#### [EXERCISE DIRECTIONS]
Extract every line of the material below and reproduce each one word for word, in its original order.

Records from a collection
• • • • • • •

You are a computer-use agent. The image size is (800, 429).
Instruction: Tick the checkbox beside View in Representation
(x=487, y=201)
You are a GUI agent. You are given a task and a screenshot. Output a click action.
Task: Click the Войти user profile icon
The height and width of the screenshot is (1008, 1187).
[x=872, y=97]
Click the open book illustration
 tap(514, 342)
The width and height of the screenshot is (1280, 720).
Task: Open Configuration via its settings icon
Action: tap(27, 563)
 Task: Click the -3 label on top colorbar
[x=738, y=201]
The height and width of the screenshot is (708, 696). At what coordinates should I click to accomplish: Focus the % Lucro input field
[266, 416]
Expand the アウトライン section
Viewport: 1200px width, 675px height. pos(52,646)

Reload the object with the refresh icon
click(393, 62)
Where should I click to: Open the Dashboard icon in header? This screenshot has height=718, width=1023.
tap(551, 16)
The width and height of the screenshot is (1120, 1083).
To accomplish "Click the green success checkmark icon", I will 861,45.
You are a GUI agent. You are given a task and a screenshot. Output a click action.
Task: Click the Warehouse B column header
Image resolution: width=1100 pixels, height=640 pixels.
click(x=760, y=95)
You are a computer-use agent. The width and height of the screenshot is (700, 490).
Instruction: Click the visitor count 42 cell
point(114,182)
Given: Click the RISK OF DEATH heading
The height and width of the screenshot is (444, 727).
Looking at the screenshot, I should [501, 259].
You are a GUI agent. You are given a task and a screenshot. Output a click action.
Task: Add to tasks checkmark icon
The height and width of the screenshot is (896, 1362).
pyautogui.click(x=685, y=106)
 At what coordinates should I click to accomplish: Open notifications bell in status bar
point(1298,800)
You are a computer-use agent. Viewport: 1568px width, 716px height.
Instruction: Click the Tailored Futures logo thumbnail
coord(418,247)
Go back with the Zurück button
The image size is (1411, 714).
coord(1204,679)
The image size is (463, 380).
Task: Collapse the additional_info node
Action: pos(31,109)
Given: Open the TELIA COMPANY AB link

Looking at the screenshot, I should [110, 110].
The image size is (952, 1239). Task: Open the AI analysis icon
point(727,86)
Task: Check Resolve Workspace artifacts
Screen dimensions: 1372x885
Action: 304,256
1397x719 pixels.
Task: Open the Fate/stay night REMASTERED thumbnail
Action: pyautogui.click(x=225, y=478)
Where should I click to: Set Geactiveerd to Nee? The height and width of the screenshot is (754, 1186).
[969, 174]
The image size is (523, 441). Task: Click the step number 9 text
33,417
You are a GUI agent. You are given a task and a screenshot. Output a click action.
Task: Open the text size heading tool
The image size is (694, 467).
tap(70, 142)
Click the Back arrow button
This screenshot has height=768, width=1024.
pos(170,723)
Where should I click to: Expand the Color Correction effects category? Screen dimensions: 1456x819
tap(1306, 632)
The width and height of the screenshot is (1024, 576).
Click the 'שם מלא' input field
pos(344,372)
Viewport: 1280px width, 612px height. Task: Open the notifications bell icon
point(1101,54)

• • • • • • •

#### [TASK RESPONSE]
You are a computer-use agent. The image size is (800, 429).
Instruction: Tick the checkbox beside View in Representation
(x=487, y=201)
You are a GUI agent. You are given a task and a screenshot. Output a click action.
Task: Click the Войти user profile icon
The height and width of the screenshot is (1008, 1187).
[x=872, y=97]
Click the open book illustration
 tap(514, 342)
The width and height of the screenshot is (1280, 720).
Task: Open Configuration via its settings icon
Action: tap(27, 563)
 Task: Click the -3 label on top colorbar
[x=738, y=201]
The height and width of the screenshot is (708, 696). At what coordinates should I click to accomplish: Focus the % Lucro input field
[266, 416]
Expand the アウトライン section
Viewport: 1200px width, 675px height. pos(52,646)

Reload the object with the refresh icon
click(393, 62)
Where should I click to: Open the Dashboard icon in header? This screenshot has height=718, width=1023.
tap(551, 16)
The width and height of the screenshot is (1120, 1083).
To accomplish "Click the green success checkmark icon", I will 861,45.
You are a GUI agent. You are given a task and a screenshot. Output a click action.
Task: Click the Warehouse B column header
Image resolution: width=1100 pixels, height=640 pixels.
click(x=760, y=95)
You are a computer-use agent. The width and height of the screenshot is (700, 490).
Instruction: Click the visitor count 42 cell
point(114,182)
Given: Click the RISK OF DEATH heading
The height and width of the screenshot is (444, 727).
Looking at the screenshot, I should [501, 259].
You are a GUI agent. You are given a task and a screenshot. Output a click action.
Task: Add to tasks checkmark icon
The height and width of the screenshot is (896, 1362).
pyautogui.click(x=685, y=106)
 At what coordinates should I click to accomplish: Open notifications bell in status bar
point(1298,800)
You are a computer-use agent. Viewport: 1568px width, 716px height.
Instruction: Click the Tailored Futures logo thumbnail
coord(418,247)
Go back with the Zurück button
The image size is (1411, 714).
coord(1204,679)
The image size is (463, 380).
Task: Collapse the additional_info node
Action: pos(31,109)
Given: Open the TELIA COMPANY AB link

Looking at the screenshot, I should [110, 110].
The image size is (952, 1239). Task: Open the AI analysis icon
point(727,86)
Task: Check Resolve Workspace artifacts
Screen dimensions: 1372x885
Action: 304,256
1397x719 pixels.
Task: Open the Fate/stay night REMASTERED thumbnail
Action: pyautogui.click(x=225, y=478)
Where should I click to: Set Geactiveerd to Nee? The height and width of the screenshot is (754, 1186).
[969, 174]
The image size is (523, 441). Task: Click the step number 9 text
33,417
You are a GUI agent. You are given a task and a screenshot. Output a click action.
Task: Open the text size heading tool
The image size is (694, 467).
tap(70, 142)
Click the Back arrow button
This screenshot has height=768, width=1024.
pos(170,723)
Where should I click to: Expand the Color Correction effects category? Screen dimensions: 1456x819
tap(1306, 632)
The width and height of the screenshot is (1024, 576).
Click the 'שם מלא' input field
pos(344,372)
Viewport: 1280px width, 612px height. Task: Open the notifications bell icon
point(1101,54)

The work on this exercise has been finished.